We are deep into the climate crisis now, concluded experts, – “the wolf is in the house” – and data will help us both with climate mitigation and our transition to a net-zero world.

Value of open-access data recognised at GLOC

The efforts of the space community to contribute data were recognised at GLOC, when the organising International Astronautical Federation (IAF) presented ESA with the “Space for Climate Protection” Special Award for their participation in the tri-agency ESA-JAXA-NASA Earth Observing Dashboard.

The genesis of this collaboration was during the COVID-19 pandemic, when ESA deliberated how best their Sentinel missions could serve humankind.

The dashboard is a prime example of how open data in an easy-to-use form can serve all kinds of users, from scientists to decision makers without prior experience of satellite data.

Over 700 million Sentinel data users

The benefit of collaboration was also highlighted in an opening plenary session, when ESA advocated the capacity of the 25-year-old Copernicus programme – disseminating free and open Sentinel data to a growing community of users.

During its origins in the Global Monitoring for the Environment and Security (GMES) programme, users were not engaged, so the Agency decided to focus on users’ needs, allowing the Copernicus programme to blossom into a powerful tool to take the pulse of Earth’s system.

Annual global ice loss simulated over Oslo

ESA is constantly improving its Sentinel data access service – not least with its new Copernicus Data Space ecosystem - and with over 700 registered users, is a world-leader in the delivery of EO data.

Machine learning allows better use of data

Copernicus data facilitate the tracking of essential climate variables, and at GLOC, ESA’s FireCCI project – part of the Climate Change Initiative (CCI) - presented their current suite of global products to measure the fire disturbance climate variable.
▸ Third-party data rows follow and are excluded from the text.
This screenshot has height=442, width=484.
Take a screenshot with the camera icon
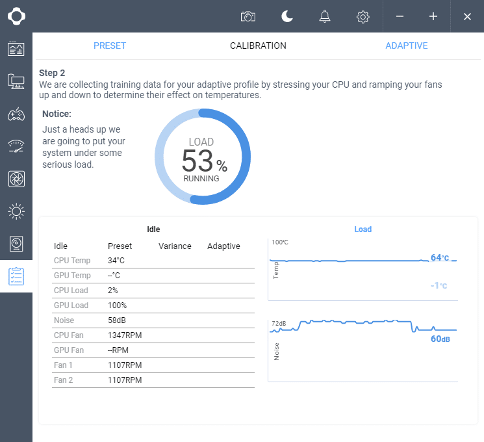coord(248,16)
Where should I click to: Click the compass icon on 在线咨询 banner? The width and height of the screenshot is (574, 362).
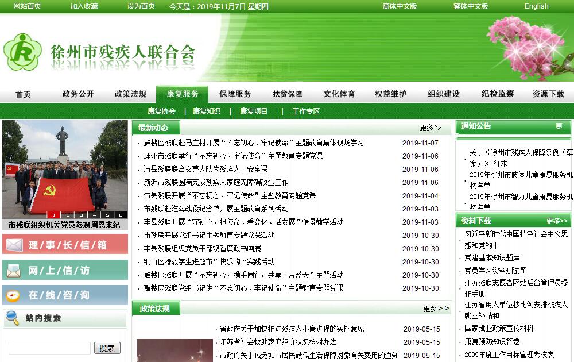(x=13, y=295)
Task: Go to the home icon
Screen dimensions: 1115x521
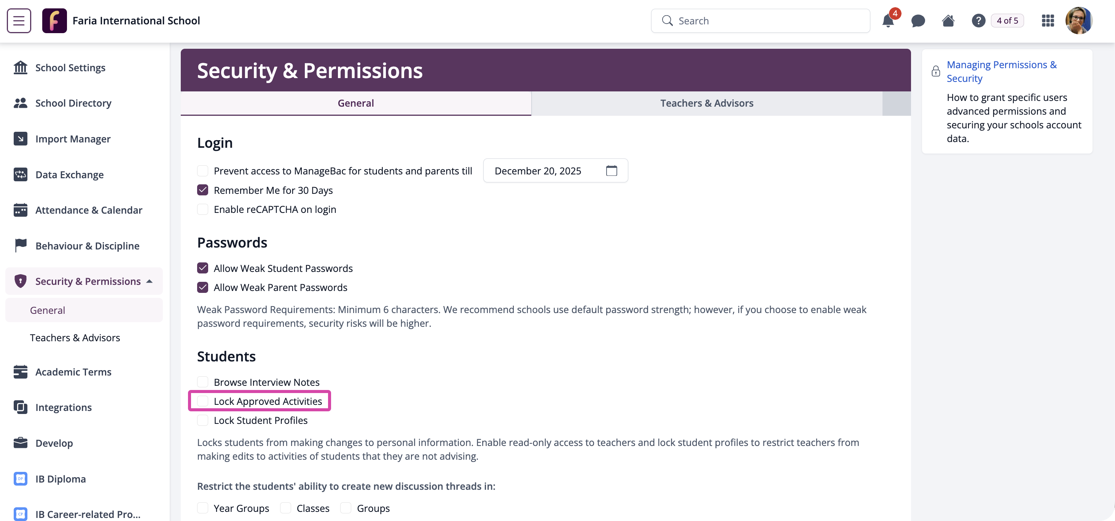Action: click(948, 20)
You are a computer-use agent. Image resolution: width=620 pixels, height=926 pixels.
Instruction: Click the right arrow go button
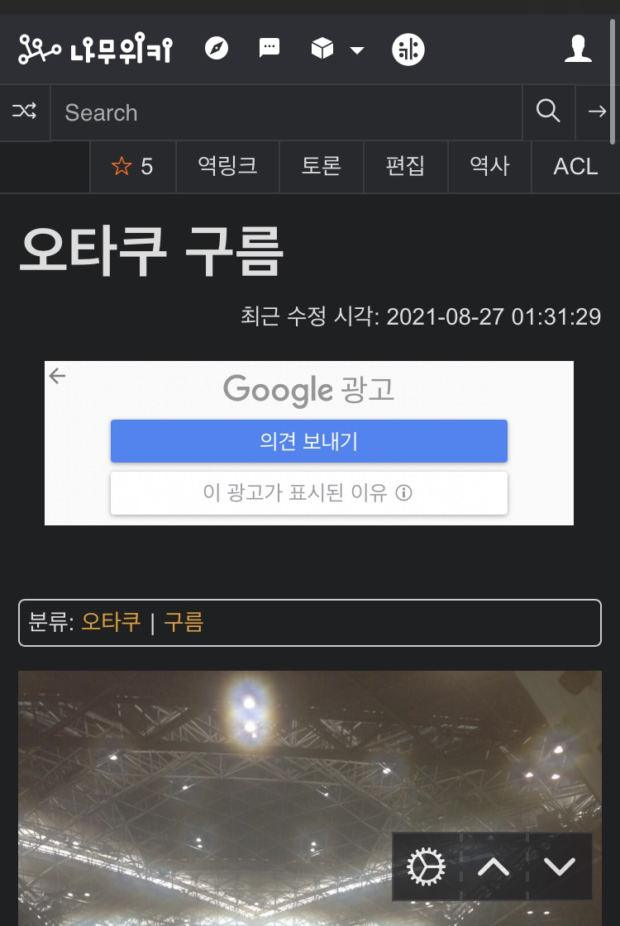point(597,111)
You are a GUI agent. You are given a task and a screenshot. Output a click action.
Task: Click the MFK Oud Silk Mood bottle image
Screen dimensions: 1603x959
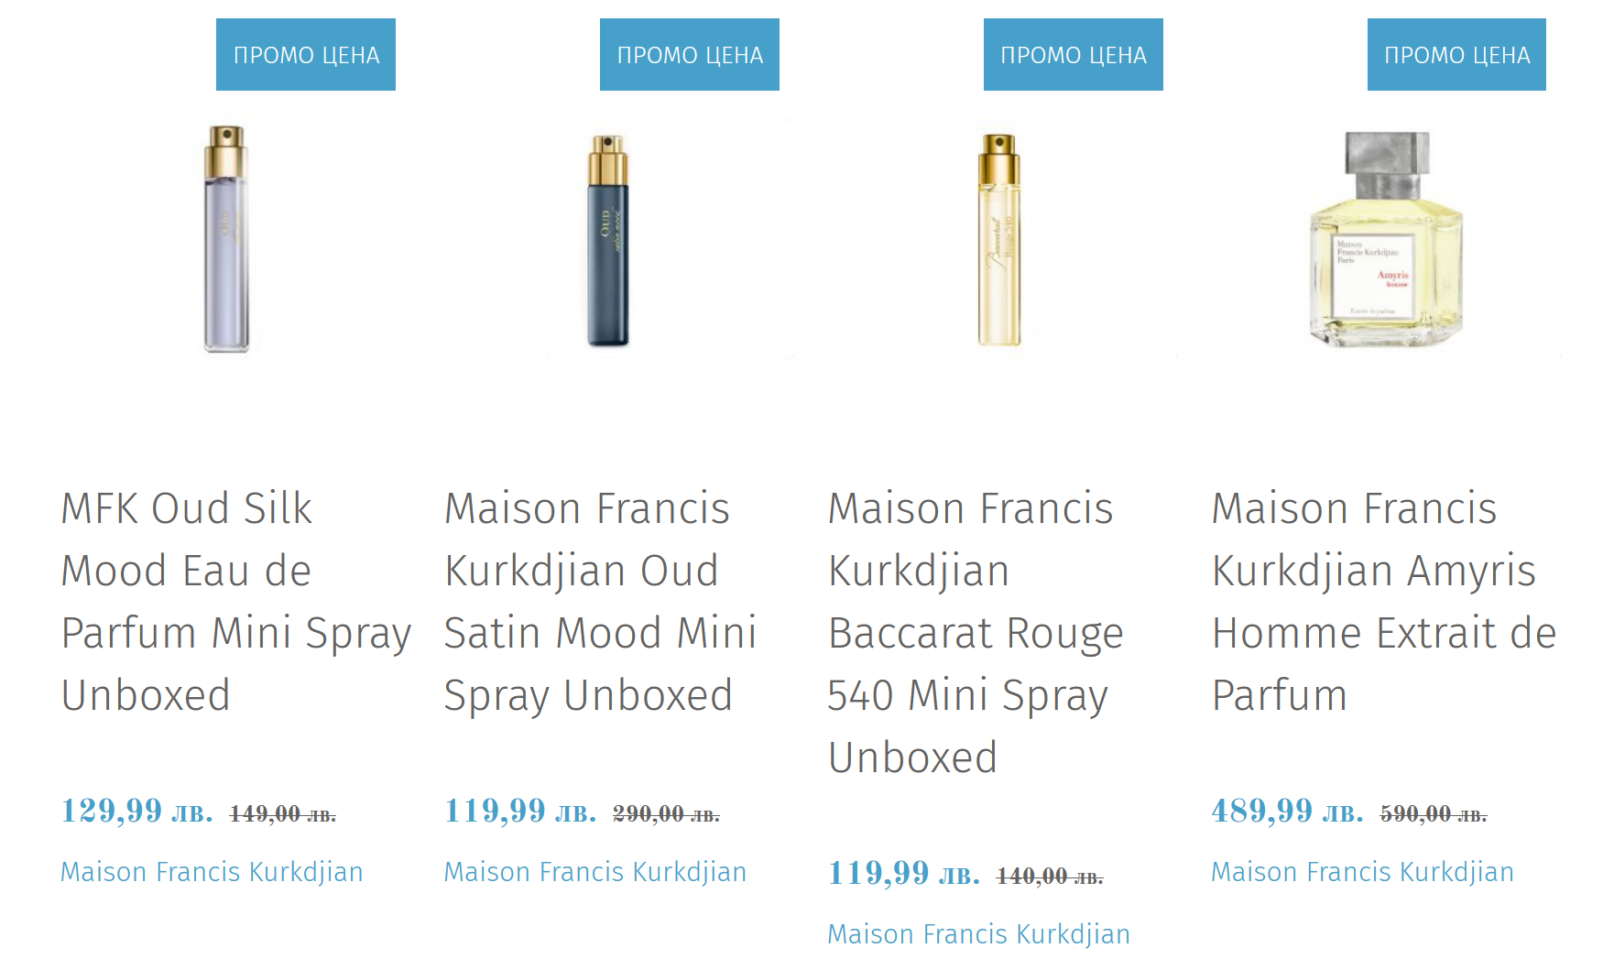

By including Sentinel-3 data in their datasets, FireCCI’s burned area products can detect more burned area than previously and by using high resolution Sentinel-2 data, over 90% more small fires were detected in Africa than with previous datasets.

In one of the GLOC technical sessions, machine learning was in the spotlight. Machine learning and artificial intelligence help users use the massive amounts of available EO data in smart ways.

Abigail Robinson, from Science & Technology, Sweden, presented a deep-learning approach to model supraglacial lake-depth and extent, to better exploit Copernicus Sentinel-2 data. Supraglacial lake volume is an important parameter with respect to understanding the hydrology of the Greenland ice sheet.

The GLOC conference proved to be a vital gathering to air the role of space in climate action.

We need products and services

The position of space data in our efforts to mitigate climate change, were perfectly summarised in a highlight lecture by Richard Spinard, from the National Oceanic and Atmospheric Administration (NOAA), USA, "It is not enough to have good data from space and other sources about climate change. We need products and services that can be readily used by decision makers in the field.”